By David Barwick – FRANKFURT (Econostream) – European Central Bank President Christine Lagarde on Friday said the war in the Middle East had made the outlook “significantly more uncertain” and reiterated that the ECB would stay data-dependent and refrain from pre-committing to any rate path.
In a statement to the International Monetary and Financial Committee during the IMF Spring Meetings, Lagarde said the conflict was creating “upside risks for inflation and downside risks for economic growth,” while having “a material impact on near-term inflation through higher energy prices.”
Still, she gave no sign that the Governing Council had moved away from its established reaction function after leaving rates unchanged in March.
“We will follow a data-dependent and meeting-by-meeting approach to determining the appropriate monetary policy stance,” Lagarde said.
“In particular, our interest rate decisions will be based on the inflation outlook and the risks surrounding it, as well as the dynamics of underlying inflation and the strength of monetary policy transmission,” she said. “We are not pre-committing to a particular rate path.”
Lagarde said the medium-term implications of the war would depend on “the intensity and duration of the conflict” and on how higher energy prices fed through to consumer prices and the broader economy.
“We are closely monitoring the situation, and the incoming information in the period ahead will help us assess the impact of the war on the inflation outlook and the surrounding risks,” she said.
On inflation, Lagarde observed that headline euro-area inflation had risen to 2.6% in March from 1.9% in February because of higher energy inflation, while core inflation had eased to 2.3% and food inflation to 2.4%.
She also said indicators of underlying inflation remained consistent with the ECB’s 2% medium-term target and pointed to easing domestic cost pressures, noting that nominal wage growth had slowed to 3.7% in the fourth quarter of 2025 from 4.0% in the third quarter.
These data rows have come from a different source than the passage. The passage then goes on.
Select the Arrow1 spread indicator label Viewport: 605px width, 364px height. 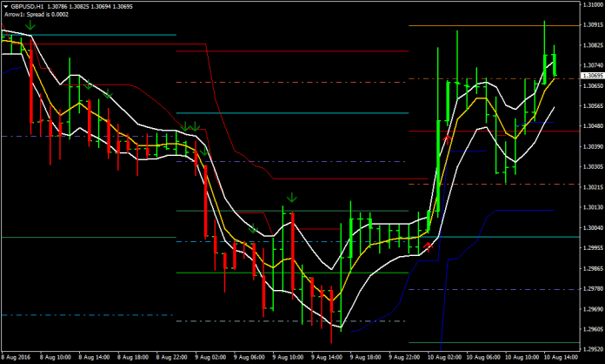[39, 14]
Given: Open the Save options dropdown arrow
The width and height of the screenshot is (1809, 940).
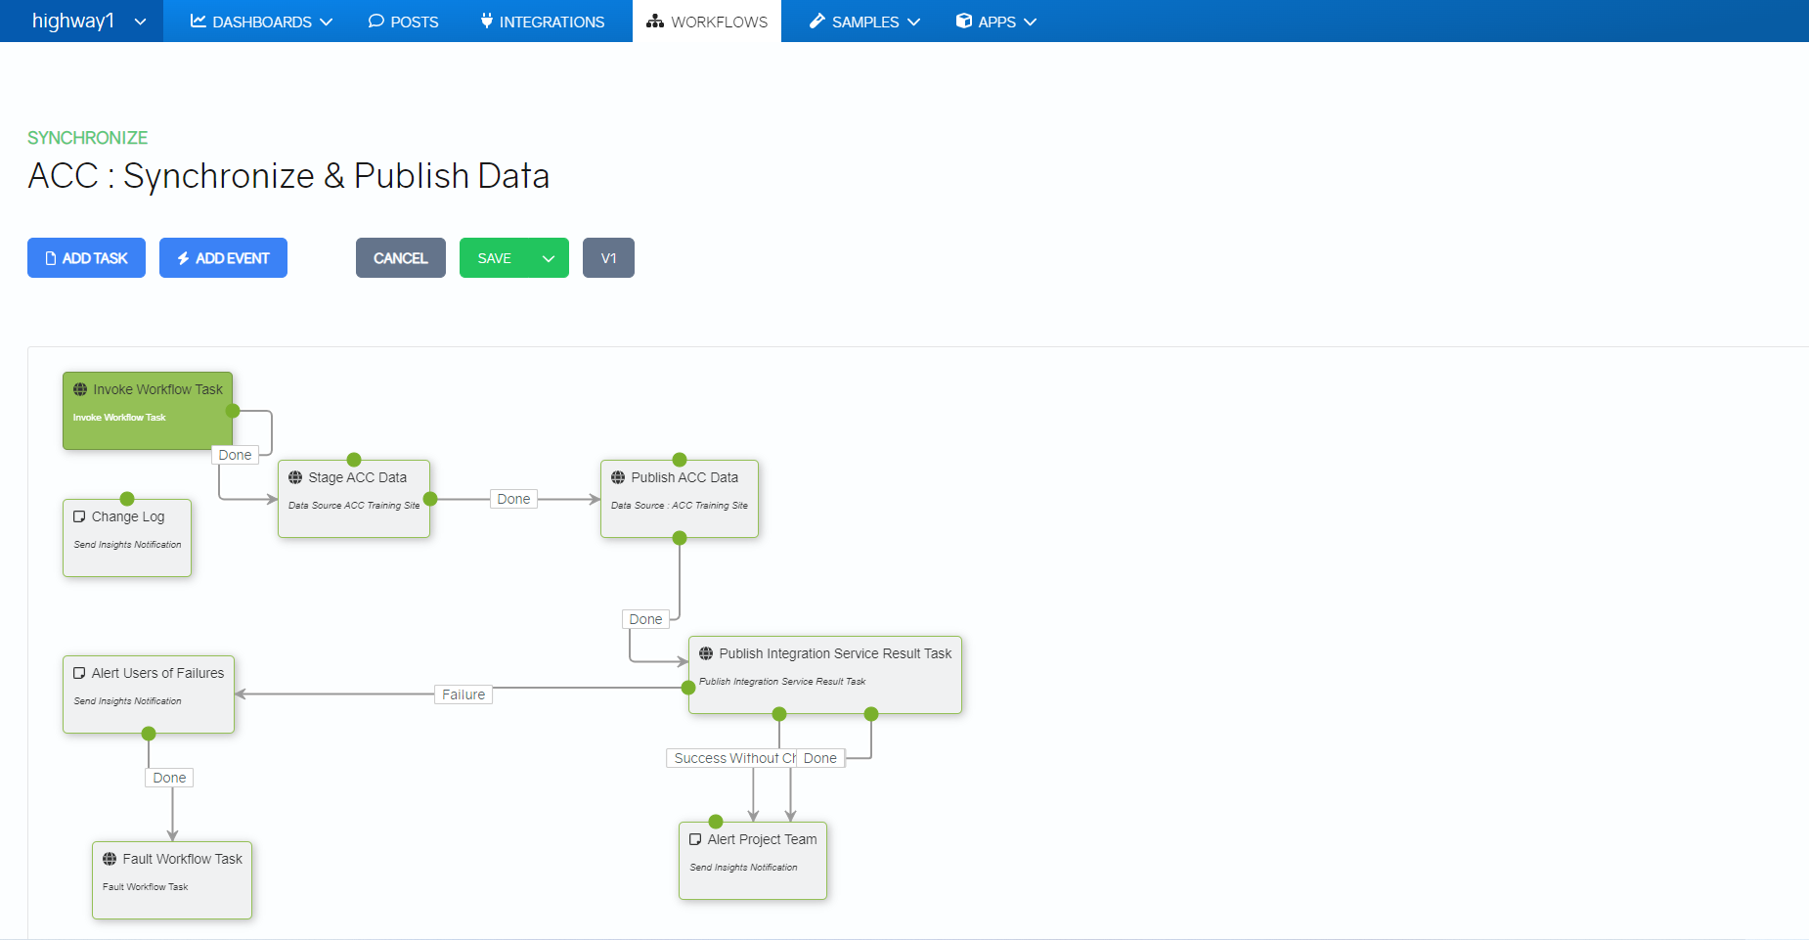Looking at the screenshot, I should [549, 258].
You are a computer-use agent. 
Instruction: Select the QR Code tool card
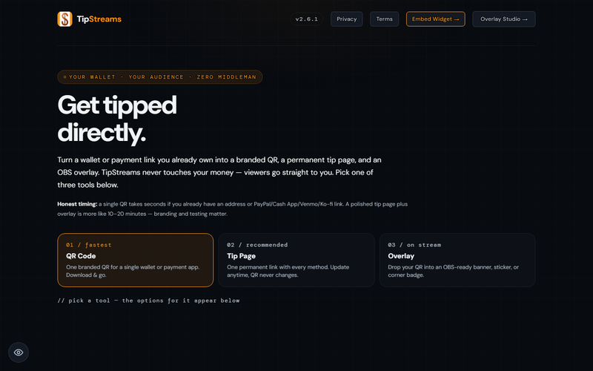pos(136,260)
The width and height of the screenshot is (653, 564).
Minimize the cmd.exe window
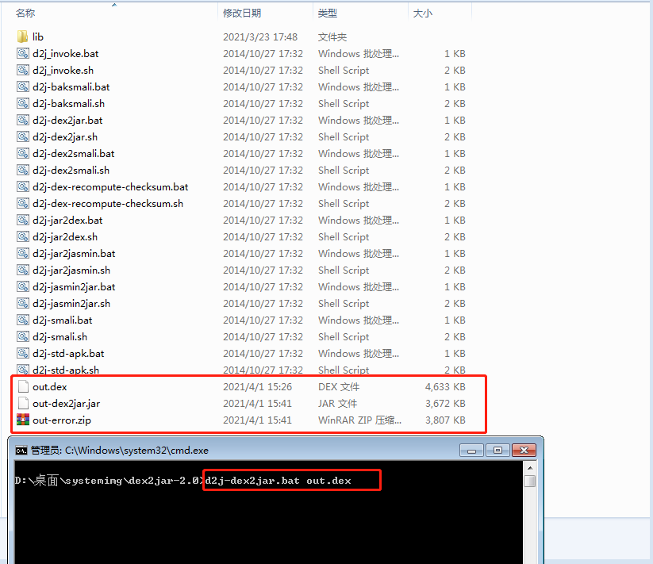[473, 449]
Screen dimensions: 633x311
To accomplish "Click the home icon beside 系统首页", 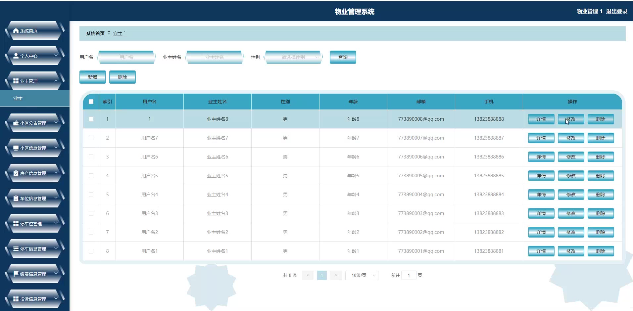I will coord(16,31).
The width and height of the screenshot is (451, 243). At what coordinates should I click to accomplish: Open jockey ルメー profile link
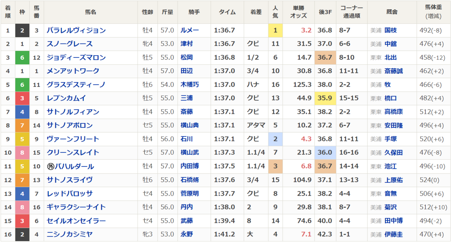190,30
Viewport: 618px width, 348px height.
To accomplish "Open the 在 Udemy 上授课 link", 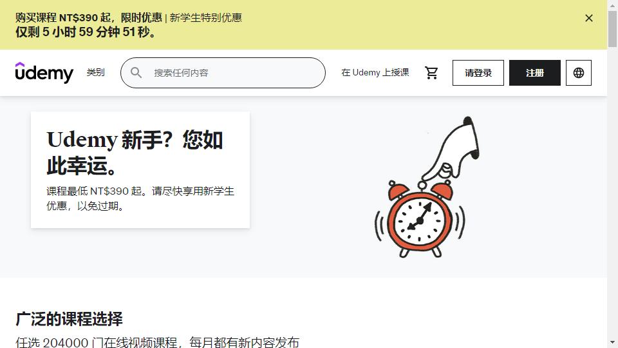I will 375,73.
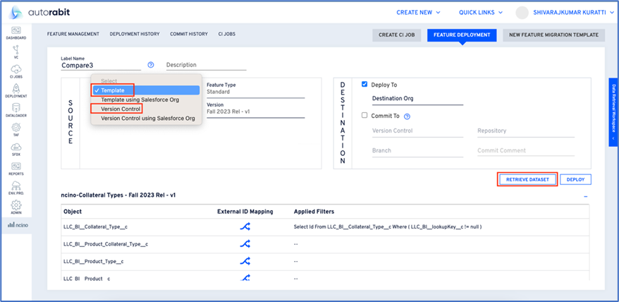Open the Quick Links dropdown
Screen dimensions: 619x302
(x=482, y=13)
The March staff projections see headline inflation averaging 2.6% in 2026, 2.0% in 2027 and 2.1% in 2028, she reminded, with the profile revised up from December mainly because the war pushed energy-price assumptions higher.
Core inflation is seen moderating from 2.3% in 2026 to 2.2% in 2027 and 2.1% in 2028, she said, adding that the path was also higher than in the December projections because of energy-cost pressures, though easing labor costs, the euro’s earlier appreciation and higher imports from China were cushioning the effect.
Lagarde said the March projections also included alternative scenarios, both of which suggested that a prolonged disruption in oil and gas supply would leave inflation above the baseline path because of stronger pass-through and more pronounced second-round effects.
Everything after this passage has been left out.